Outside the field of neurology, this discovery will undoubtedly contribute to the development of artificial intelligence and neural networks, improving the architecture of many technological devices of daily use and that we use to store and process information.

H ipocampo, prefrontal cortex and amygdala

In the 1950s, the case of the patient Henry Molaison was studied, who suffered damage to the hippocampus after an operation to control his epileptic episodes. As a result, Molaison was unable to form new memories after the operation, but he did retain those he had before undergoing surgery, revealing the importance of the hippocampus in the formation of new long-term memories.

Brain

This case suggested that long-term episodic memories of specific events were stored somewhere outside the hippocampus, and scientists consider that location to be the prefrontal cortex, the part of the brain responsible for cognitive functions, such as the ability to plan or render. attention. This suggests that traditional theories about memory consolidation may not be accurate, although further studies are needed to determine whether memories are completely erased from hippocampal cells or failure to remember is simply a problem with recovery. .

For its part, the amygdala also plays an important role in determining with what structure we store new memories. The association of new memories with emotional states allows a greater connection and fixation of the situations to be remembered.

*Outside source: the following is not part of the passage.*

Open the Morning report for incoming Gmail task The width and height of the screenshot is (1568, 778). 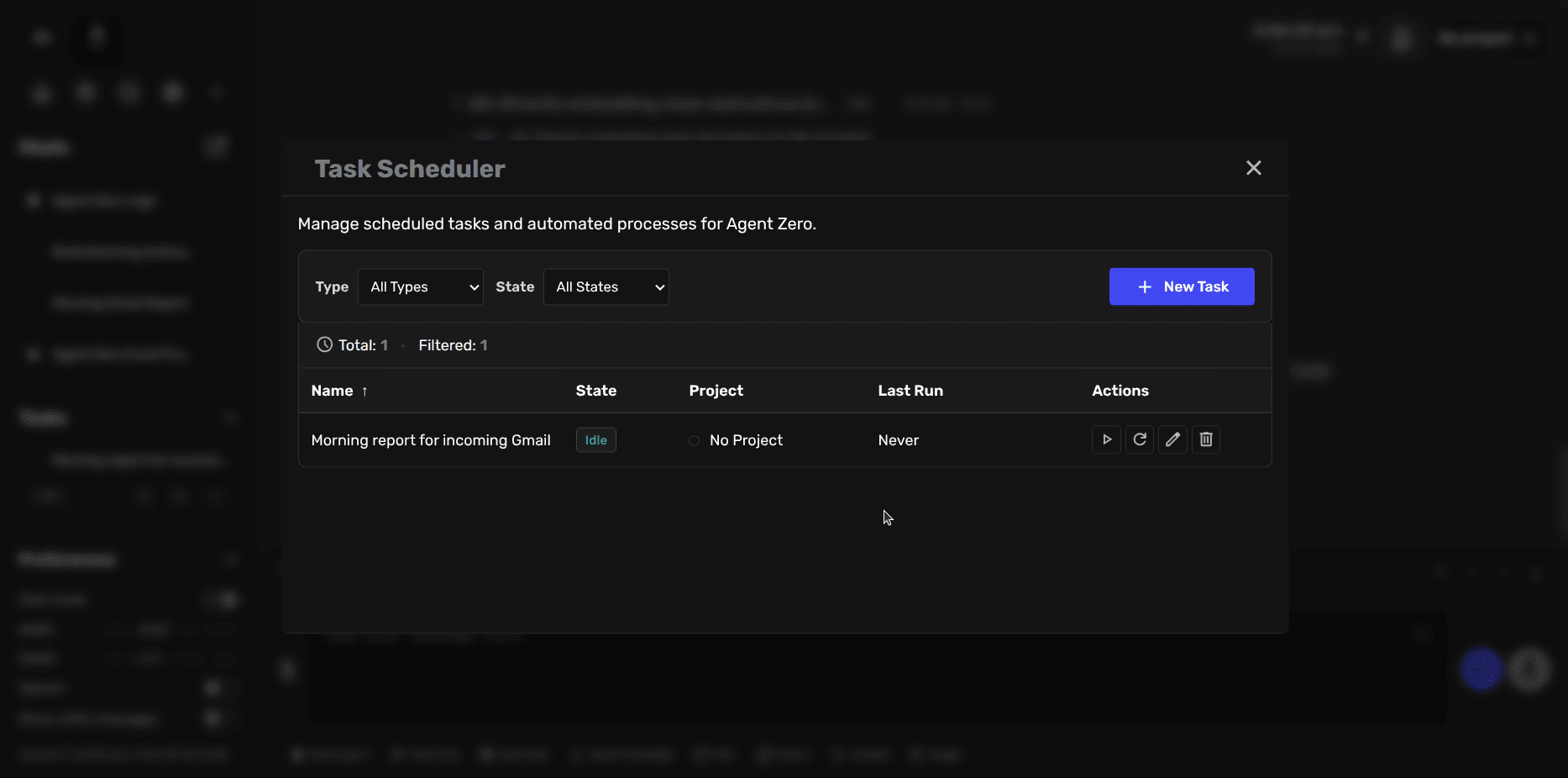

That is, the amygdala is responsible for giving more or less imprint (salience) to a memory based on the associated emotions. It also influences when determining which details of a memory will be deeper in this footprint and which less.

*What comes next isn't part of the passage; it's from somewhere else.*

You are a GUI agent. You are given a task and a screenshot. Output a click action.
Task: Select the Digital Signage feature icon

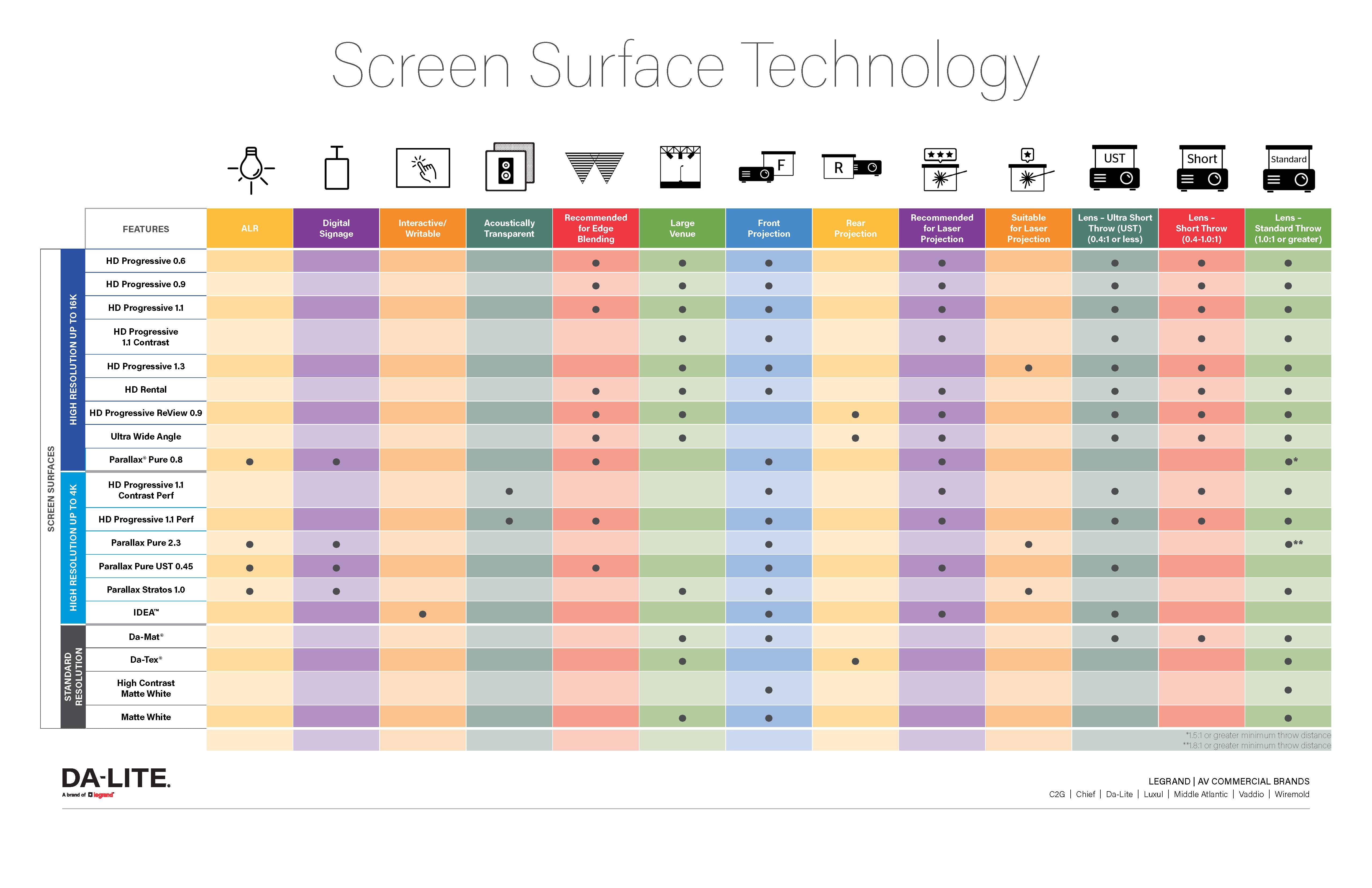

The amygdala has a protective function, and explains why it is possible that some people are very afraid of dogs (emotional memory) but do not remember the situation where that fear occurred (narrative memory). This probably occurs due to the stress they suffered in a past event with these animals or that the initial event has been accompanied by many others. This type of memory, emotional memory, is what allows us to remember which clues in the environment are associated with a dangerous or beneficial event.

The activation of the amygdala in the face of stimuli that cause us fear enhances the imprint of memories, makes it deep. That is, we better remember the things that happen to us when intense emotions arise simultaneously, so the arousal or emotional activation is what makes it easier for memories to be consolidated.

Here we have seen some of the most relevant discoveries that have been made in recent years about memory and the generation of new memories. However, the answers that researchers currently defend are far from closed answers. In the same way, being recent discoveries, we have not yet taken full advantage of them to improve the lives of those people suffering from memory problems

Bibliography

I. Massó, AG (2009). The brain as a machine for learning, remembering and forgetting. Arbor185 (736), 451-469.

Jung, CG, Jaffé, A., & Borrás, MR (1966). Memories, dreams, thoughts  (pp. 476-477). Seix Barral.

Morgado, I. (2014). Learn, remember and forget. Brain keys to memory and education .

Pérez Rosales, V., & Rosales, VP (1972). Memories of the past  (No. Sirsi) a444462).

Santamaría, R. (2016). The ability to save and remember information has its mystery: silence! memory working.

Sousa, DA (2002). How the Brain Learns . Corwin Press.

Walker, MP (2007). Sleep to remember. Our brain needs to sleep before and after learning new things, regardless of the type of memory in question. Naps can help us, while caffeine is not a good substitute. Mind and Brain , (25), 53-61.